## WHAT YOU NEED TO DO
Pull out every line of the entries below that contains the string "width", and copy each one in full.

## GIVEN RECORDS
##############################
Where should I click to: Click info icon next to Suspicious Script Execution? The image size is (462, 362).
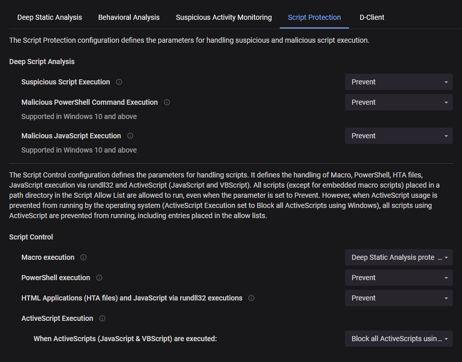point(119,82)
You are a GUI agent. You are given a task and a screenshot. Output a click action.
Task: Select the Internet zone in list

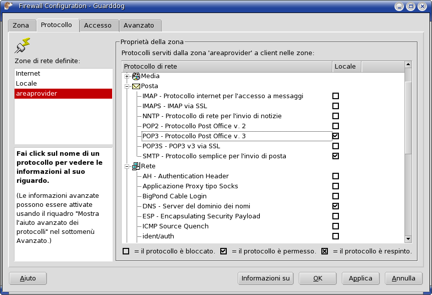pos(28,74)
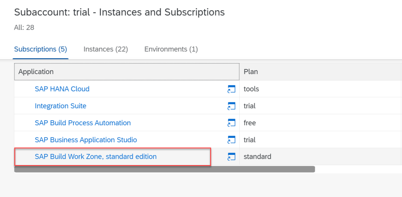Open SAP Build Work Zone, standard edition
This screenshot has width=402, height=197.
[x=95, y=157]
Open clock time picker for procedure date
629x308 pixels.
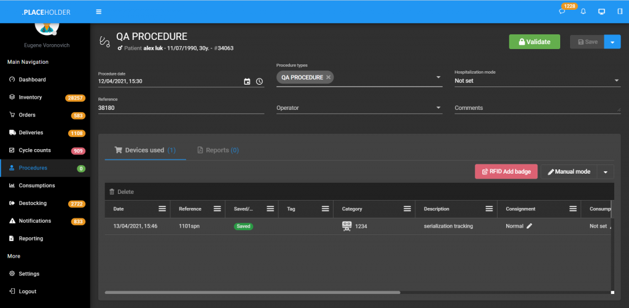click(x=259, y=81)
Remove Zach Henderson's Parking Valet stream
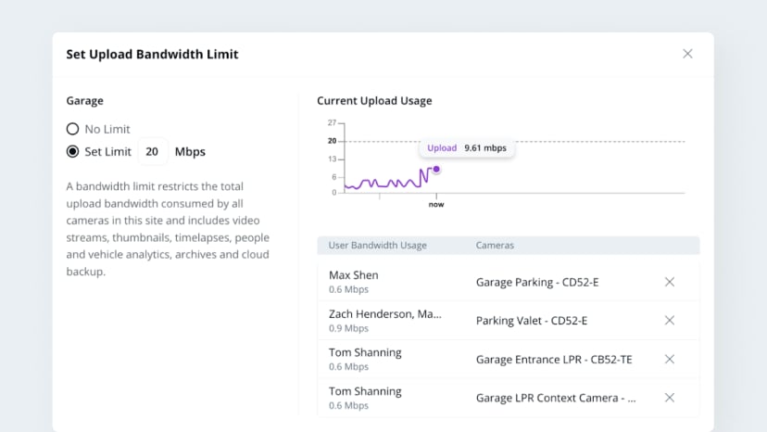The image size is (767, 432). click(x=670, y=321)
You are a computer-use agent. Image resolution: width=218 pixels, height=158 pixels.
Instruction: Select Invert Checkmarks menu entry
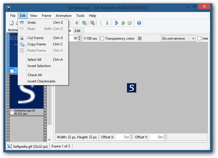tap(41, 81)
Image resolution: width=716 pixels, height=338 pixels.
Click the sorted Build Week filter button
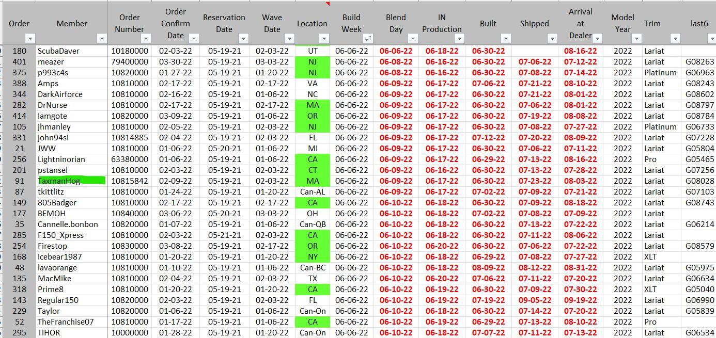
##############################
## SOLUTION
This screenshot has width=402, height=197.
You are a computer-use agent. Image resolution: width=218 pixels, height=158 pixels.
Image resolution: width=716 pixels, height=338 pixels.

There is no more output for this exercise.